SPD-Abgeordnete Rawert: "Sehe den Tornadoeinsatz nun anders"
Die SPD-Gesundheitspolitikerin Mechthild Rawert reiste mit Kollegen nach Afghanistan. Den Anstoß zur Ortsbegehung gab Fraktionschef Peter Struck.
taz: Frau Rawert, wie war Ihre Reise?
Mechthild Rawert: Sehr, sehr lehrreich! Es war für mich eine andere Welt, ich war noch nie in Afghanistan oder in der Region.
Mit wem sprachen Sie?
Mit den Kommandeuren der Camps, General Kastorf, Vertretern der Friedrich-Ebert-Stiftung und afghanischer zivilgesellschaftlicher Projekte, mit "normalen" SoldatInnen - auch ohne Anwesenheit der Offiziere, mit deutschen NGOs, mit ParlamentarierInnen, einem Generalstaatsanwalt und mit Polizisten.
Hatten Sie auch Kontakt zur Bevölkerung "auf der Straße"?
Nein, aus Sicherheitsgründen.
Was hat Sie auf der Reise am meisten überrascht?
Die Burka habe ich viel weniger gesehen als erwartet. Außerdem habe ich gelernt, dass Isaf nicht nur eine militärische Aktion ist, sondern selbst viel für den zivilen Wiederaufbau leistet. Das hat mich sehr beeindruckt.
Beeinflusst die Reise ihr Abstimmungsverhalten?

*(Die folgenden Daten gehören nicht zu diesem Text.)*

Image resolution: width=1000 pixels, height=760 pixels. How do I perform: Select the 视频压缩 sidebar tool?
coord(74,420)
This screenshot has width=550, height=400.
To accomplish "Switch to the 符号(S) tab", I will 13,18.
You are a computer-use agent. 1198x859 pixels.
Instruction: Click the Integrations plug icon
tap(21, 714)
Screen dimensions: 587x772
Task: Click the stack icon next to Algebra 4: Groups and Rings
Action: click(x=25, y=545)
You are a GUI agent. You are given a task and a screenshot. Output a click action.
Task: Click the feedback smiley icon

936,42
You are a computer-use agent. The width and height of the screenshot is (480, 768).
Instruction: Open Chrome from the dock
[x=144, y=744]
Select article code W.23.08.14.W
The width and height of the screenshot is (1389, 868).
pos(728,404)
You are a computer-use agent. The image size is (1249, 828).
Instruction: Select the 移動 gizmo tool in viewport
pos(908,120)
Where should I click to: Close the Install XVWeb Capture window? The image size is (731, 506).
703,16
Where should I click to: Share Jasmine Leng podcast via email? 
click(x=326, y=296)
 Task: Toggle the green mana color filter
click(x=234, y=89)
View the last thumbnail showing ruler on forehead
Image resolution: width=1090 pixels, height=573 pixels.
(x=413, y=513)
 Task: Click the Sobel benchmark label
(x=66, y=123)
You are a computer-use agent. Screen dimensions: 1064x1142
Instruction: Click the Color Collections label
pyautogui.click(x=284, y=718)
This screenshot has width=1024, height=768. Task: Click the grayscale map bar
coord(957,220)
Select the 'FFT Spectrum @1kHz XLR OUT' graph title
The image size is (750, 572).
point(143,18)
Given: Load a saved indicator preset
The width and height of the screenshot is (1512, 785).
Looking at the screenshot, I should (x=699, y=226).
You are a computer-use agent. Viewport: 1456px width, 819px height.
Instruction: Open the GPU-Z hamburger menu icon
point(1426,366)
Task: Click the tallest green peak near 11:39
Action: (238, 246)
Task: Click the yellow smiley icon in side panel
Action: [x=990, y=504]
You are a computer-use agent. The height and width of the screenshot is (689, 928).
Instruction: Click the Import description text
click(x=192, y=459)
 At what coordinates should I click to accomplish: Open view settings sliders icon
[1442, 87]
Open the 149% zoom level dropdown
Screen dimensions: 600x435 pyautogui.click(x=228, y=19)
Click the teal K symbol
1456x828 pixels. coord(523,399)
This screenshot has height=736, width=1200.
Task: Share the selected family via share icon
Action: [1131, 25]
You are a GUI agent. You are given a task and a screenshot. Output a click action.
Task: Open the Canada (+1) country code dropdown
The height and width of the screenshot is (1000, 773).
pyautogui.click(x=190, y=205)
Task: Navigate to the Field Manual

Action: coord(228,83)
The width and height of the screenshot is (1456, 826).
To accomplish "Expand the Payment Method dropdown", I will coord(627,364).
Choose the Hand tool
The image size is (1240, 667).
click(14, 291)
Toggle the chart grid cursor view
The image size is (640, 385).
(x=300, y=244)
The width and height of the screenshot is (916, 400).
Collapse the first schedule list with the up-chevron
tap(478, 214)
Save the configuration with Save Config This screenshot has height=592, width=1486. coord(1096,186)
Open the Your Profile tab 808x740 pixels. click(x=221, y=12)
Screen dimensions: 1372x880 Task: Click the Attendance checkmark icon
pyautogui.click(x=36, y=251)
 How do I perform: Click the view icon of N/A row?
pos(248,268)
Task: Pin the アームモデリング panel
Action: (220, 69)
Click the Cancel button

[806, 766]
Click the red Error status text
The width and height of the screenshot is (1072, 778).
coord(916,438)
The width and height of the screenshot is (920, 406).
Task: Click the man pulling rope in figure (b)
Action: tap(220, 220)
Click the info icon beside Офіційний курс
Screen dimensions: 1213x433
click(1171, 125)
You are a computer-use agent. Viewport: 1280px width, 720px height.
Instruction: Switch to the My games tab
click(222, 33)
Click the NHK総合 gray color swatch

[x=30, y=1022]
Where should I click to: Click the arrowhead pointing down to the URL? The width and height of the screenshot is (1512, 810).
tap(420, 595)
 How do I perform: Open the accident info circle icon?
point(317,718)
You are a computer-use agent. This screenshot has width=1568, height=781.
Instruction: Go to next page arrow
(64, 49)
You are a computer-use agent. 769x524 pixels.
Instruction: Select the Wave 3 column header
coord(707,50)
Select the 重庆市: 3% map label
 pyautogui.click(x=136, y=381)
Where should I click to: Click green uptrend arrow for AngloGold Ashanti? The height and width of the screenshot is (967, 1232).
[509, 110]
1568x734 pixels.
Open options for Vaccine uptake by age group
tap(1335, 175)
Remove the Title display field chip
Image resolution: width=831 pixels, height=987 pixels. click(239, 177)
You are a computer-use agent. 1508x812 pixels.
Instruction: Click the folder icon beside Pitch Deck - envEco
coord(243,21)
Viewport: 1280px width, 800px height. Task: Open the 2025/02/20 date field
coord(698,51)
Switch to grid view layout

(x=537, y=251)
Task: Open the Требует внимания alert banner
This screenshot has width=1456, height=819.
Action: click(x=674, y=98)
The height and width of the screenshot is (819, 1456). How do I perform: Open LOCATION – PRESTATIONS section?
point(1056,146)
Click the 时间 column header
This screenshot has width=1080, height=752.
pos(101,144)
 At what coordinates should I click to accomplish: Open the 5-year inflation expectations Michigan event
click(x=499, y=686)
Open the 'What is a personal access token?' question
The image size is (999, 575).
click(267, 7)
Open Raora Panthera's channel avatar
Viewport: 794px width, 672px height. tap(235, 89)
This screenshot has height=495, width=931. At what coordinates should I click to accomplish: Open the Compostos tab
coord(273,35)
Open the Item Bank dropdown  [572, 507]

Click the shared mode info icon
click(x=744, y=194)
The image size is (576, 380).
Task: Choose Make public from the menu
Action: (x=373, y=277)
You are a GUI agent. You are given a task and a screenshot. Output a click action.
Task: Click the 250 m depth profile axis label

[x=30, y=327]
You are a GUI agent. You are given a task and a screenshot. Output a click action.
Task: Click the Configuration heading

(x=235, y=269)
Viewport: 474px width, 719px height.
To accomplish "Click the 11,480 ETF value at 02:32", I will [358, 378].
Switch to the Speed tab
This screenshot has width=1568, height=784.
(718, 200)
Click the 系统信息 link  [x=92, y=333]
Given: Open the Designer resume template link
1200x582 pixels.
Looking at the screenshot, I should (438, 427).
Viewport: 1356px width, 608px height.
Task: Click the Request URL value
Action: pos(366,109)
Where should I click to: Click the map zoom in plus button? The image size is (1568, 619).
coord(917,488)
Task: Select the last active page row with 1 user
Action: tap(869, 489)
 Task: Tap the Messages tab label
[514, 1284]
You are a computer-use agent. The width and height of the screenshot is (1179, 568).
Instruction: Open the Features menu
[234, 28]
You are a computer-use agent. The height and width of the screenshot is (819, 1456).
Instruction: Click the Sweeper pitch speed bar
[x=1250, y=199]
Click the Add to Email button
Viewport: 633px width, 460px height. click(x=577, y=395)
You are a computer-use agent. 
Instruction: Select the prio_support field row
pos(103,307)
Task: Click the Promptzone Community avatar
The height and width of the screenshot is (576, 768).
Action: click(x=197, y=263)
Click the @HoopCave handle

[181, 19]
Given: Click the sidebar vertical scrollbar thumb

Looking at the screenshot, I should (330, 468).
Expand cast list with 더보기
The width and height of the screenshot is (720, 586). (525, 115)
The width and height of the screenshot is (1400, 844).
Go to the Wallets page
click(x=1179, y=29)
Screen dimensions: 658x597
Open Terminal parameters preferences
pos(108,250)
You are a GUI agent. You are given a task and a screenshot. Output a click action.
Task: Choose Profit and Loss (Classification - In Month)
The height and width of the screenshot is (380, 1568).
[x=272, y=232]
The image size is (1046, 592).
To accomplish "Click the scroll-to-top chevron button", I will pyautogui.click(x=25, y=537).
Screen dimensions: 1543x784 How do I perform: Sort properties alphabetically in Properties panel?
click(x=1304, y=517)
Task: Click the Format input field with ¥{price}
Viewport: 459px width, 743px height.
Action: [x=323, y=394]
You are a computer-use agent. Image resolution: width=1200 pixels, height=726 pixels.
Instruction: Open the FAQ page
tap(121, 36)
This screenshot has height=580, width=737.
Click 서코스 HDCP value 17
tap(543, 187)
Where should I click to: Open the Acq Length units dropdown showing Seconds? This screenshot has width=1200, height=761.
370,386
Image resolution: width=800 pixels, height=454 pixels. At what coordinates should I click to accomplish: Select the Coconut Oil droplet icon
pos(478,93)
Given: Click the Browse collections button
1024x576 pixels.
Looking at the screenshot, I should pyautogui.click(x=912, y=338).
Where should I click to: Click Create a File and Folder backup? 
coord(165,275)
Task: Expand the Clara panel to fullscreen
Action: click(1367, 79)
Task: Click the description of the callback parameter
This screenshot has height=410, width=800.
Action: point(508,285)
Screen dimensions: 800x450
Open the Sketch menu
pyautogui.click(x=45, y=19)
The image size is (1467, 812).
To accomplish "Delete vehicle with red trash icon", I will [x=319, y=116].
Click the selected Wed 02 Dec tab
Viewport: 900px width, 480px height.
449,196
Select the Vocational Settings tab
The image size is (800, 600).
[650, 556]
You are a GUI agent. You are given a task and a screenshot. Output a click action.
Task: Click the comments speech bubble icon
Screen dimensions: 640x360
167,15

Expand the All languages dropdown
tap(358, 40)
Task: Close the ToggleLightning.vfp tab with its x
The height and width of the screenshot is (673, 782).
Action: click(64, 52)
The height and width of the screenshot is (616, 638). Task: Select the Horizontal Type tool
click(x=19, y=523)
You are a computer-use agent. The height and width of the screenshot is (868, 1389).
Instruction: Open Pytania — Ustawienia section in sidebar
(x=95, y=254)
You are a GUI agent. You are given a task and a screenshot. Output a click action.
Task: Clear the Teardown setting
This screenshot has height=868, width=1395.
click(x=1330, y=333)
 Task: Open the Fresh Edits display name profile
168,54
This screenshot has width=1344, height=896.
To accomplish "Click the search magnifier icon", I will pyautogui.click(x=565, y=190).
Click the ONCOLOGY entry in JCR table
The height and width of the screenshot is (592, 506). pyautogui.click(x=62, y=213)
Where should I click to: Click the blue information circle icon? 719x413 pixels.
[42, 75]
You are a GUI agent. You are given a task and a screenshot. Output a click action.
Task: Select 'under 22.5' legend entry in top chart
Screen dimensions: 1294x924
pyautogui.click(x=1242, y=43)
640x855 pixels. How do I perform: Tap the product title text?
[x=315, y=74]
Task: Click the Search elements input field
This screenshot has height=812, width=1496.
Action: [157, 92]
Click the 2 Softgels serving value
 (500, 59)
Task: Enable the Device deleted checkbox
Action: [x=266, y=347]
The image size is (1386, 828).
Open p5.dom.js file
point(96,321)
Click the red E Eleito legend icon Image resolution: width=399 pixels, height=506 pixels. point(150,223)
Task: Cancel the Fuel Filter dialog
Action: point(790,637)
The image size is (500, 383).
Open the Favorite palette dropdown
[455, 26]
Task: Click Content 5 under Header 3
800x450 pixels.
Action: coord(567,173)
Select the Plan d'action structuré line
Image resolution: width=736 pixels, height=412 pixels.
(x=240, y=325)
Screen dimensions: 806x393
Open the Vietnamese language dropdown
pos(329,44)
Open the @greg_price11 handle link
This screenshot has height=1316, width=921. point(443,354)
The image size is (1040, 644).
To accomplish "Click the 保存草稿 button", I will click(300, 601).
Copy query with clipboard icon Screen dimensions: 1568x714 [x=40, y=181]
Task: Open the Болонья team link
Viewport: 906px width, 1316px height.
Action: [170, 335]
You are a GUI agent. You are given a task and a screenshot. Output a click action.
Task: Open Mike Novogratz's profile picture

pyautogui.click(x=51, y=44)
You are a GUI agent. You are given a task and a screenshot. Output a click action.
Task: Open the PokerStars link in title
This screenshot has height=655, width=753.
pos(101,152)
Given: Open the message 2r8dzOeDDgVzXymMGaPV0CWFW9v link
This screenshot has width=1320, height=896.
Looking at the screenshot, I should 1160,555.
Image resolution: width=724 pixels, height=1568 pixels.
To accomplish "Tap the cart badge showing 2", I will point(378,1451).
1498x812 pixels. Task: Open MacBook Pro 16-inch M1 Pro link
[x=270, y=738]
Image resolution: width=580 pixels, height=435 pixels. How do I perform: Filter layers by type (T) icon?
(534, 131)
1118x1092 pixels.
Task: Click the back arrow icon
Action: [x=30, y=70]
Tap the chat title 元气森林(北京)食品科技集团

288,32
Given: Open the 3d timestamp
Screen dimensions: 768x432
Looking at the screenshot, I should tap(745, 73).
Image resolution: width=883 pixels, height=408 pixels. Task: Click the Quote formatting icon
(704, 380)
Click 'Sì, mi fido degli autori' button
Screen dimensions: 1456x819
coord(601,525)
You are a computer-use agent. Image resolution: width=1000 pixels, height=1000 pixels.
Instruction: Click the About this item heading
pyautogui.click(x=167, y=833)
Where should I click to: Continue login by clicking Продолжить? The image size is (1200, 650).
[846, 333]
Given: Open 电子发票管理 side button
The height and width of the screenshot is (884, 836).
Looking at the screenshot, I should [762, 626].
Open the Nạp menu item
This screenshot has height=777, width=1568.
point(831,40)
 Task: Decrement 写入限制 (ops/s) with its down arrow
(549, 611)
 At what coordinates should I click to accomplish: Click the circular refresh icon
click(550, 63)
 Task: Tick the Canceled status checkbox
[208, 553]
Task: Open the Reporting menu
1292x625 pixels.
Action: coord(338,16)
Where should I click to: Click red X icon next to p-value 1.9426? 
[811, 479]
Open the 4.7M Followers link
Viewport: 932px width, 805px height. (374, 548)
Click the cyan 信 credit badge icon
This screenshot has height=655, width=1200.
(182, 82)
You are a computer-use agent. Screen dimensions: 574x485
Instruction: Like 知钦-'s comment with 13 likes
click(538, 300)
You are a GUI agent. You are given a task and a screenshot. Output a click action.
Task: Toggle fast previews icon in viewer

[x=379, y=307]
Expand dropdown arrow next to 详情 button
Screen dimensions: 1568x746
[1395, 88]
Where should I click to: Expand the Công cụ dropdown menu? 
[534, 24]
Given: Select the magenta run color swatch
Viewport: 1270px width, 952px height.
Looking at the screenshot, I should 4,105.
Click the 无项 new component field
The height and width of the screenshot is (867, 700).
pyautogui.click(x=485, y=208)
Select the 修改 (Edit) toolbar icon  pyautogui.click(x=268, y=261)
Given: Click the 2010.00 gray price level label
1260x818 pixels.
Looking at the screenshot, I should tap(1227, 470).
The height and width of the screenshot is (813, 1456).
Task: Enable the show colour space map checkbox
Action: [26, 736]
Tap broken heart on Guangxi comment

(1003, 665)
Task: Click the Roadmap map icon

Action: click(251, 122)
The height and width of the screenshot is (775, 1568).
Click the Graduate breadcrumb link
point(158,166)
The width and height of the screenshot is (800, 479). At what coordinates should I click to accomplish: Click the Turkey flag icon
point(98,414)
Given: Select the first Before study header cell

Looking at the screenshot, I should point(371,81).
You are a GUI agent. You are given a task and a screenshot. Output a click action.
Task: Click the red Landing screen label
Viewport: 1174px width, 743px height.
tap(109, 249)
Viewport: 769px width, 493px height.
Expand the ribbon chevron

Ja. Ich begrüße das Isaf-Engagement und sehe den Tornado-Einsatz in einem anderen Licht.
Wieso?
Ich habe gelernt, dass meine damaligen Befürchtungen hinsichtlich der Weitergabe von Aufklärungsbildern an OEF nicht begründet sind. Ich habe zum ersten Mal einen Tornado gesehen, habe mit den Tornado-Fliegern gesprochen und mit den Auswertern der Bilder. Die Bilder dienen natürlich der militärischen Absicherung, aber auch ganz stark dem zivilen Aufbau - etwa indem sie Bilder von kaputten Straßen liefern und dem Aufbau der Infrastruktur nutzen.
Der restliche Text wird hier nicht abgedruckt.